RECORDS SUPPLIED:
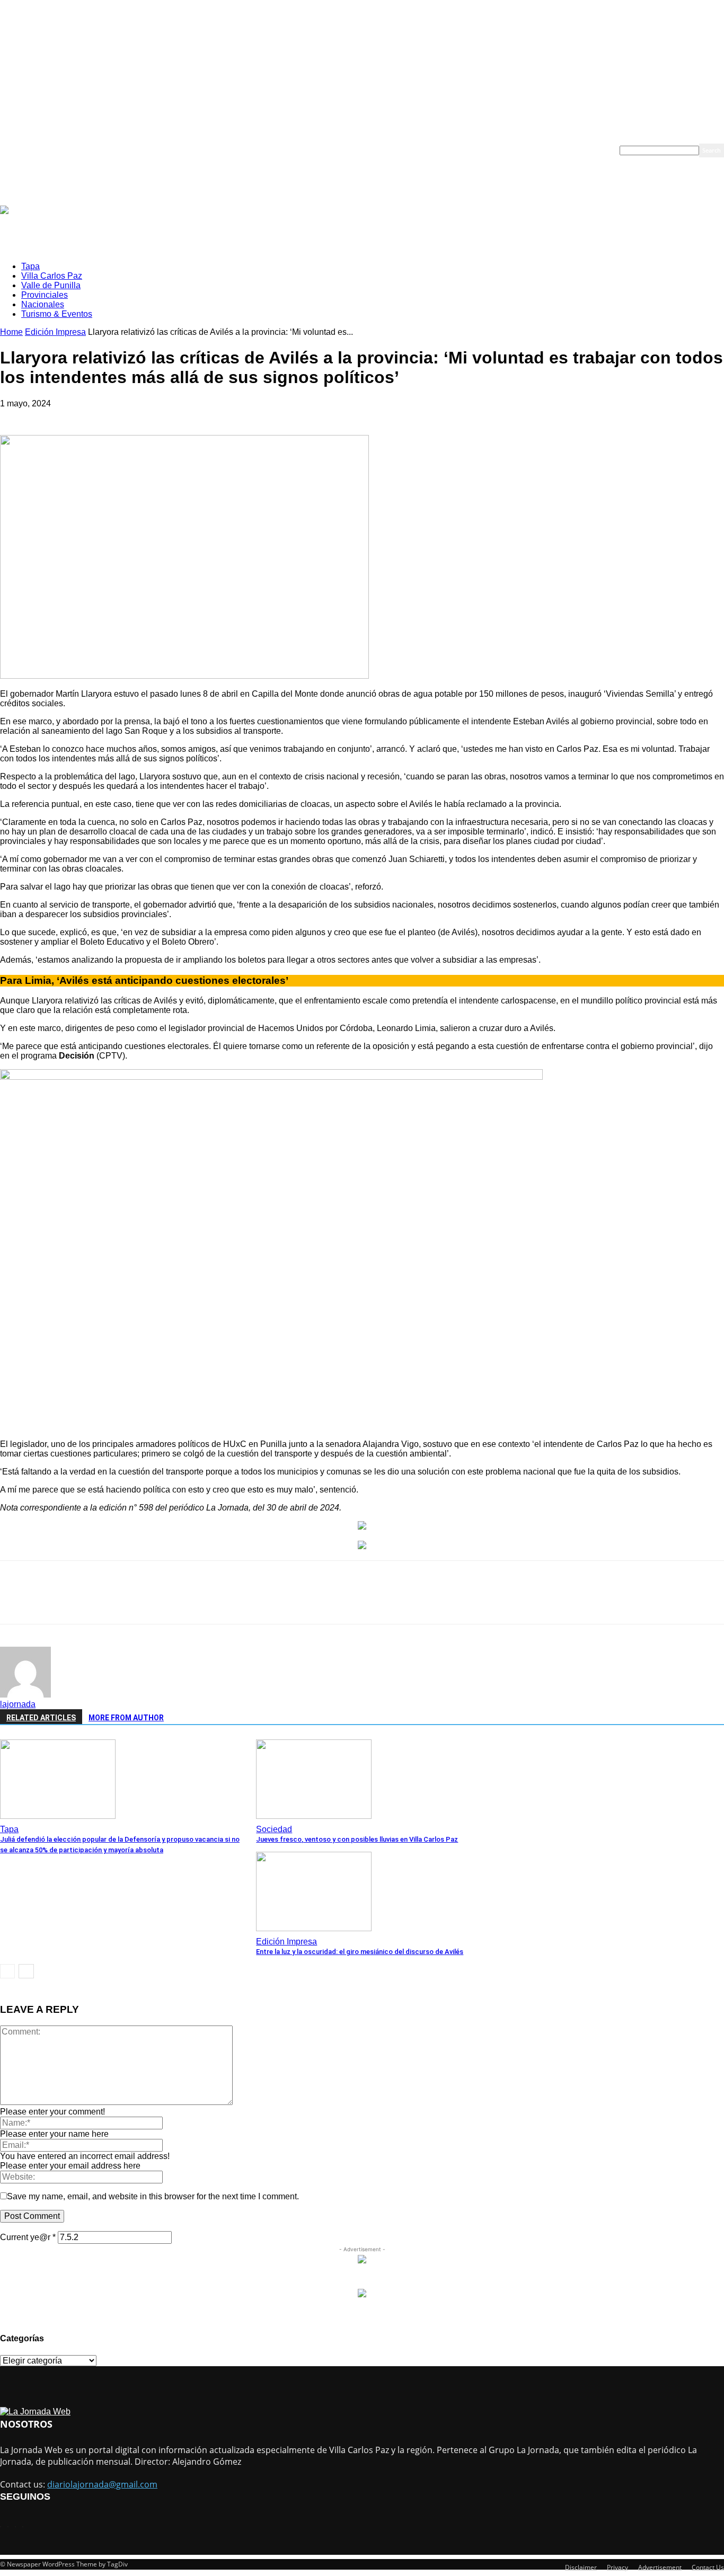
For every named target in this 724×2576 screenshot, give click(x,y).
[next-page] (26, 1971)
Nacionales (342, 150)
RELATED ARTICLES (41, 1717)
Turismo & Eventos (391, 150)
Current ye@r (28, 2237)
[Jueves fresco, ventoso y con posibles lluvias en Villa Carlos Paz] (314, 1815)
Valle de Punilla (257, 150)
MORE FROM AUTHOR (126, 1717)
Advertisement (660, 2567)
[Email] (209, 1601)
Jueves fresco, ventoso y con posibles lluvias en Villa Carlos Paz (357, 1839)
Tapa (171, 150)
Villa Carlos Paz (208, 150)
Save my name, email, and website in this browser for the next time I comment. (153, 2196)
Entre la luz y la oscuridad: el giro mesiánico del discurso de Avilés (359, 1952)
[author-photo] (25, 1694)
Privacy (617, 2567)
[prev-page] (7, 1971)
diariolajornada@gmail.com (102, 2484)
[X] (133, 1601)
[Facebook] (95, 1601)
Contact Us (708, 2567)
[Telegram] (286, 1601)
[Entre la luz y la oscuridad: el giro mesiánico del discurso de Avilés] (314, 1928)
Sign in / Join (119, 150)
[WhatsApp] (171, 1601)
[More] (363, 1602)
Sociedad (274, 1829)
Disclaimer (581, 2567)
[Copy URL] (323, 1601)
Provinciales (301, 150)
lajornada (18, 1704)
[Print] (248, 1601)
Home (11, 331)
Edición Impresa (55, 331)
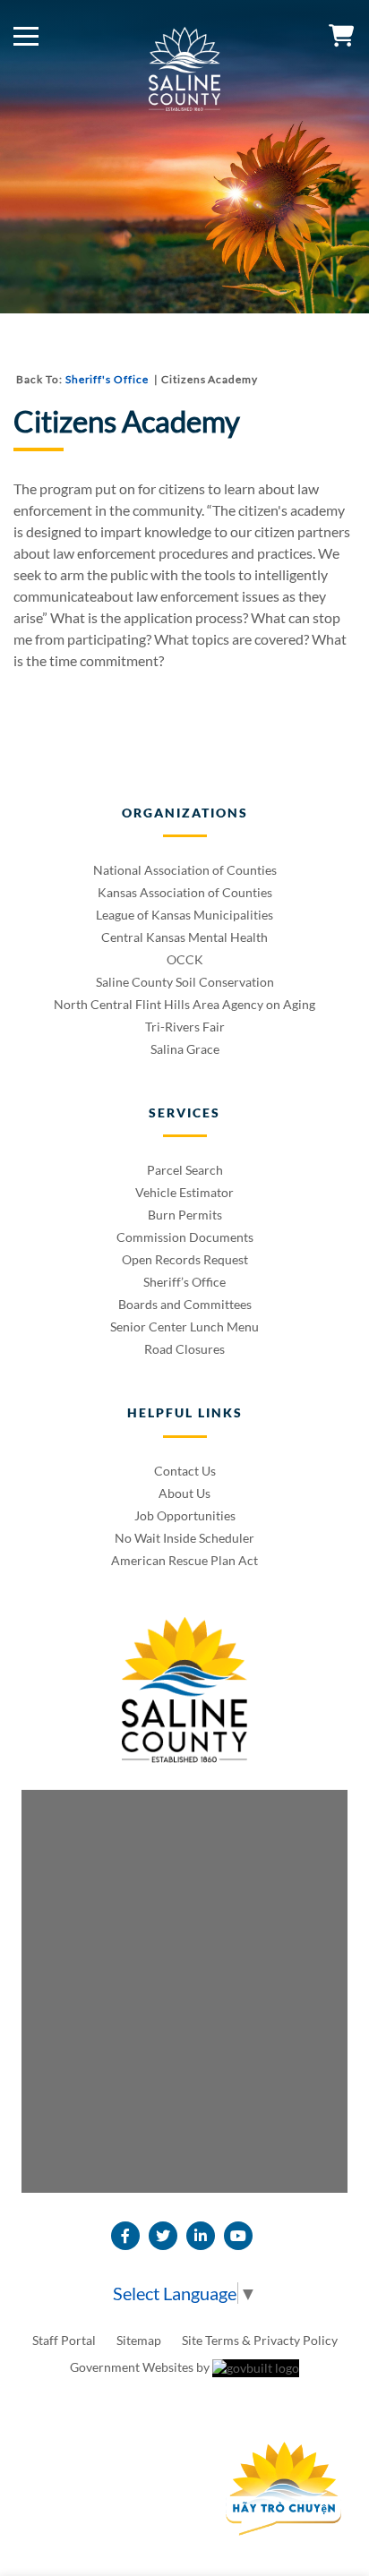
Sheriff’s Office (184, 1281)
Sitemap (140, 2340)
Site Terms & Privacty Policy (260, 2340)
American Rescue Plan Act (184, 1560)
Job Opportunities (185, 1515)
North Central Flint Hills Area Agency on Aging (184, 1004)
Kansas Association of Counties (185, 892)
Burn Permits (185, 1214)
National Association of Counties (185, 869)
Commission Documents (184, 1237)
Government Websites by (141, 2367)
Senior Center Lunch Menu (184, 1326)
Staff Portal (65, 2340)
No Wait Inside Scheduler (184, 1537)
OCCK (185, 959)
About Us (184, 1493)
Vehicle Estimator (184, 1192)
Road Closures (184, 1348)
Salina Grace (184, 1049)
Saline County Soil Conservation (185, 981)
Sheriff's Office (107, 379)
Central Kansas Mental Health (184, 937)
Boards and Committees (185, 1304)
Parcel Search (185, 1169)
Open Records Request (185, 1259)
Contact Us (185, 1470)
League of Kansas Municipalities (184, 914)
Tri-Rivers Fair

TRY IT:
Copy each line above exactly. Images do not belong in the copy.

WORKED SOLUTION:
For every named target in this 724×2576 screenshot, give click(x,y).
[next-page] (26, 1971)
Nacionales (342, 150)
RELATED ARTICLES (41, 1717)
Turismo & Eventos (391, 150)
Current ye@r (28, 2237)
[Jueves fresco, ventoso y con posibles lluvias en Villa Carlos Paz] (314, 1815)
Valle de Punilla (257, 150)
MORE FROM AUTHOR (126, 1717)
Advertisement (660, 2567)
[Email] (209, 1601)
Jueves fresco, ventoso y con posibles lluvias en Villa Carlos Paz (357, 1839)
Tapa (171, 150)
Villa Carlos Paz (208, 150)
Save my name, email, and website in this browser for the next time I comment. (153, 2196)
Entre la luz y la oscuridad: el giro mesiánico del discurso de Avilés (359, 1952)
[author-photo] (25, 1694)
Privacy (617, 2567)
[prev-page] (7, 1971)
diariolajornada@gmail.com (102, 2484)
[X] (133, 1601)
[Facebook] (95, 1601)
Contact Us (708, 2567)
[Telegram] (286, 1601)
[Entre la luz y la oscuridad: el giro mesiánico del discurso de Avilés] (314, 1928)
Sign in / Join (119, 150)
[WhatsApp] (171, 1601)
[More] (363, 1602)
Sociedad (274, 1829)
Disclaimer (581, 2567)
[Copy URL] (323, 1601)
Provinciales (301, 150)
lajornada (18, 1704)
[Print] (248, 1601)
Home (11, 331)
Edición Impresa (55, 331)
Sheriff’s Office (184, 1281)
Sitemap (140, 2340)
Site Terms & Privacty Policy (260, 2340)
American Rescue Plan Act (184, 1560)
Job Opportunities (185, 1515)
North Central Flint Hills Area Agency on Aging (184, 1004)
Kansas Association of Counties (185, 892)
Burn Permits (185, 1214)
National Association of Counties (185, 869)
Commission Documents (184, 1237)
Government Websites by (141, 2367)
Senior Center Lunch Menu (184, 1326)
Staff Portal (65, 2340)
No Wait Inside Scheduler (184, 1537)
OCCK (185, 959)
About Us (184, 1493)
Vehicle Estimator (184, 1192)
Road Closures (184, 1348)
Salina Grace (184, 1049)
Saline County Soil Conservation (185, 981)
Sheriff's Office (107, 379)
Central Kansas Mental Health (184, 937)
Boards and Committees (185, 1304)
Parcel Search (185, 1169)
Open Records Request (185, 1259)
Contact Us (185, 1470)
League of Kansas Municipalities (184, 914)
Tri-Rivers Fair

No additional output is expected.